INFORMATION SUPPLIED >>

════

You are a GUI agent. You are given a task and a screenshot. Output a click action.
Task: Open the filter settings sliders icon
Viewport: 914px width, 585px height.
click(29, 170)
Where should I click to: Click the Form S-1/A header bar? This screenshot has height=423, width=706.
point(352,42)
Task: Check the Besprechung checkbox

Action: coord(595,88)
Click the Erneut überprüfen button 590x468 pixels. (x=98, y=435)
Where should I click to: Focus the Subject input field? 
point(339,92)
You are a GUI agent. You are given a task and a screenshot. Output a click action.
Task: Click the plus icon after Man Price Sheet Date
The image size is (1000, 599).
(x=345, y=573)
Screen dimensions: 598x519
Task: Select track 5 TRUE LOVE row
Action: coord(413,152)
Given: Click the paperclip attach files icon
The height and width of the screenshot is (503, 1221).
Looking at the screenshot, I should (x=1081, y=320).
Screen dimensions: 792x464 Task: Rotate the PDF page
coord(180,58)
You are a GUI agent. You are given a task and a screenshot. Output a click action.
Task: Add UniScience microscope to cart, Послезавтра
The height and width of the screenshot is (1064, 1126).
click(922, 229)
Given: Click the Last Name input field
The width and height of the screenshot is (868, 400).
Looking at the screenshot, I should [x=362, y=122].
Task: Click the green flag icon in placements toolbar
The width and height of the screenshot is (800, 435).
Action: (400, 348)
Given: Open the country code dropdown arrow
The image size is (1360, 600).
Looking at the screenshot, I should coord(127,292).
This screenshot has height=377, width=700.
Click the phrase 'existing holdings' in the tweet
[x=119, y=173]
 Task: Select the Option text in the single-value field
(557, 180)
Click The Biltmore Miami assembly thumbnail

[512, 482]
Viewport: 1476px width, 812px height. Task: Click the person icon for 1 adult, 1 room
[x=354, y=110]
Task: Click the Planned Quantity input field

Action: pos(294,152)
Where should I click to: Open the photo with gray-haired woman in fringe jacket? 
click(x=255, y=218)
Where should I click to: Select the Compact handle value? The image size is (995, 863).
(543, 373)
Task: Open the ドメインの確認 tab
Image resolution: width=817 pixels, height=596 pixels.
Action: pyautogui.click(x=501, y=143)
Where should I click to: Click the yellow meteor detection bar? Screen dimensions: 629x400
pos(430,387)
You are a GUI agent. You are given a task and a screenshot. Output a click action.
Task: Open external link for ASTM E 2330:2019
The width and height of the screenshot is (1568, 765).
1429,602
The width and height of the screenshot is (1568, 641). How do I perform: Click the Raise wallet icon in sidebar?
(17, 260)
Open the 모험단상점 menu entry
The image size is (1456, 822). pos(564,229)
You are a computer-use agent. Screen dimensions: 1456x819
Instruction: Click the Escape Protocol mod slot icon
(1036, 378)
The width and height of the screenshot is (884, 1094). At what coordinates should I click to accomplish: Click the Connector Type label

════

PROBLEM TO SOLVE >>
Above are the records; copy exactly the lines from the line with "Where should I click to: Focus" through the line with "Task: Click the green", both included.

YOUR SOLUTION >>
Where should I click to: Focus the Subject input field? 
point(339,92)
You are a GUI agent. You are given a task and a screenshot. Output a click action.
Task: Click the plus icon after Man Price Sheet Date
The image size is (1000, 599).
(x=345, y=573)
Screen dimensions: 598x519
Task: Select track 5 TRUE LOVE row
Action: coord(413,152)
Given: Click the paperclip attach files icon
The height and width of the screenshot is (503, 1221).
Looking at the screenshot, I should (x=1081, y=320).
Screen dimensions: 792x464 Task: Rotate the PDF page
coord(180,58)
You are a GUI agent. You are given a task and a screenshot. Output a click action.
Task: Add UniScience microscope to cart, Послезавтра
The height and width of the screenshot is (1064, 1126).
click(922, 229)
Given: Click the Last Name input field
The width and height of the screenshot is (868, 400).
Looking at the screenshot, I should [x=362, y=122].
Task: Click the green flag icon in placements toolbar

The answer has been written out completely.